Kansas legislators passed the additional safeguards in 2011, and election officials know the changes are coming, so it just makes sense to make them now, she said.
The new ID requirements, in the view of one resident, are no more burdensome than those needed to write checks in retail stores.
"You ought to have to show who you are, " said Bob Harsh, a Prairie Village business owner. "It's reasonable to want to have an idea of who you are dealing with."
"We're all for it," Newby said.
The change would be easier and less confusing than spreading the rules over two years, he said, because both the ID and proof of citizenship requirements would become effective before the 2012 presidential election.
"Voters know the changes are coming, but there will be some confusion about what's happening now and what's happening next year," he said. "It would be far easier to get it all over at once."

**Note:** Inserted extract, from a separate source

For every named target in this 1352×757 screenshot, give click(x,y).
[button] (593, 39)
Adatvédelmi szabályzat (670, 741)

State Rep. Ann Mah, D-Topeka, the highest ranking Democrat on the Kansas House Election Committee and one of the most vocal critics of the proof of citizenship requirement, said moving the requirement six months earlier is unnecessary.
"Despite 41 suspected incidents of voter fraud that the secretary provided when we asked, we can't find records of any prosecution or a single instance of an illegal (alien) trying to vote," Mah said.

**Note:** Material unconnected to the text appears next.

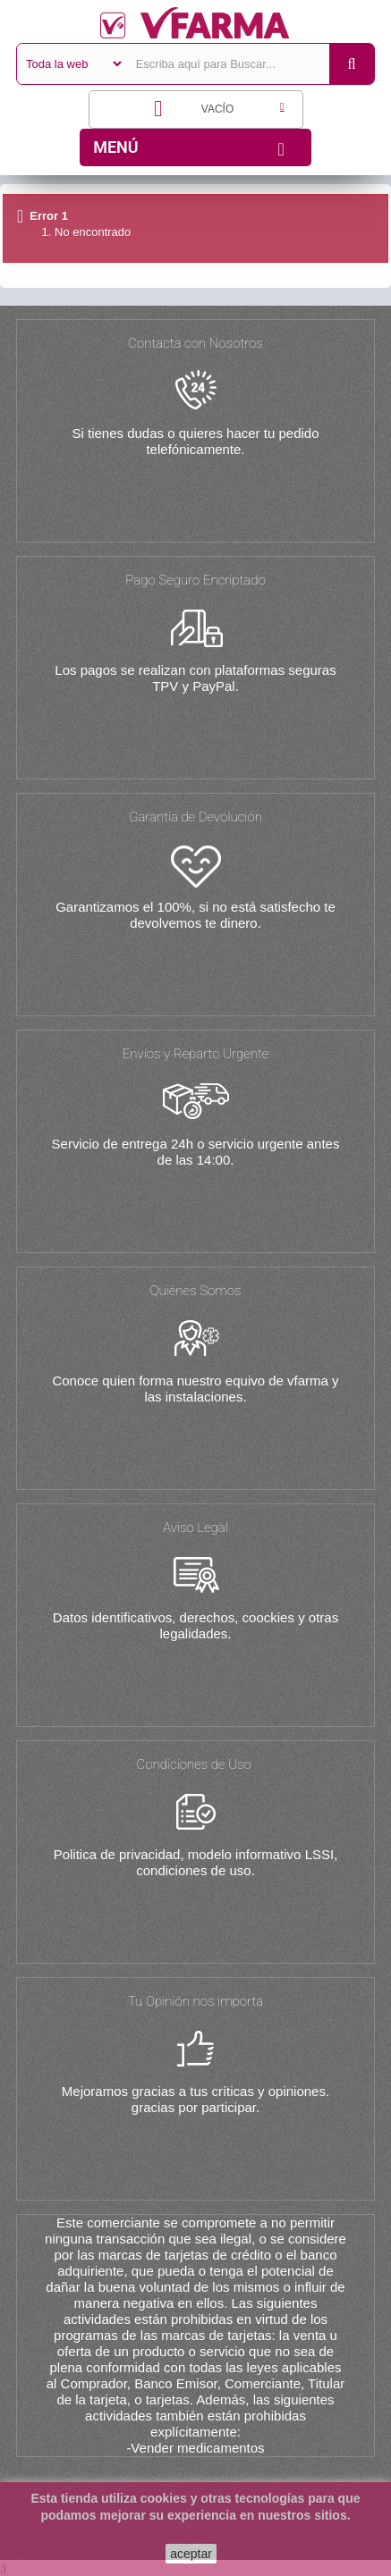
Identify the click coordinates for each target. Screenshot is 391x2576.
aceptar (191, 2554)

New Kansas voters should have little trouble coming up with documents that meet the proof requirements, said Curtis, the secretary of state’s communications chief. U.S. passports will suffice, she said. Some 435,000 passports have been issued to Kansas applicants since 2007, according to the U.S. State Department.
Drivers licenses from states that certify the U.S. citizenship of motorists also will work. Kansas is not yet one of the states, but officials are working to integrate the needed technology, as required by a state law passed in 2007, said
Jeannine Koranda, the
Kansas Department of Revenue’s press secretary.
“We’re confident we could meet the June deadline,” that Kobach proposed, Koranda said.
In addition, about a dozen different forms of ID, including birth certificates, adoption papers, military and government IDs, would be accepted as sufficient proof. All are listed on a Kansas government website, said state Rep. John Rubin, R-Overland Park, who in 2011 led the floor debate that secured the requirement’s passage.
“The law goes out of its way to make sure the process for qualifying to vote is extremely broad,” he said.
But what about voters such as Cooper in Tennessee, who become caught in paperwork tangles?
“Passports, birth certificates and many other similar documents should work in most cases,” said Gail Goeke, an immigration attorney with the McCrummen Immigration Law Group LLC in Kansas City.
“But the added difficulty of providing those documents would fall harder on older people or people with limited incomes,” Goeke said.
If you’re a single parent holding down a job, it can be hard to take time off” to navigate the system and find copies of needed documents, she said.
Most states simply ask registering voters if they are U.S. citizens, “and a few make you swear to it in signed documents,” said Sheela Murthy, founder of Murthy Law, a Maryland firm that specializes in immigration work.
“As a lawyer who believes in the process of law, I don’t think it’s terrible to ask someone for proof of something they’ve just signed,” Murthy said.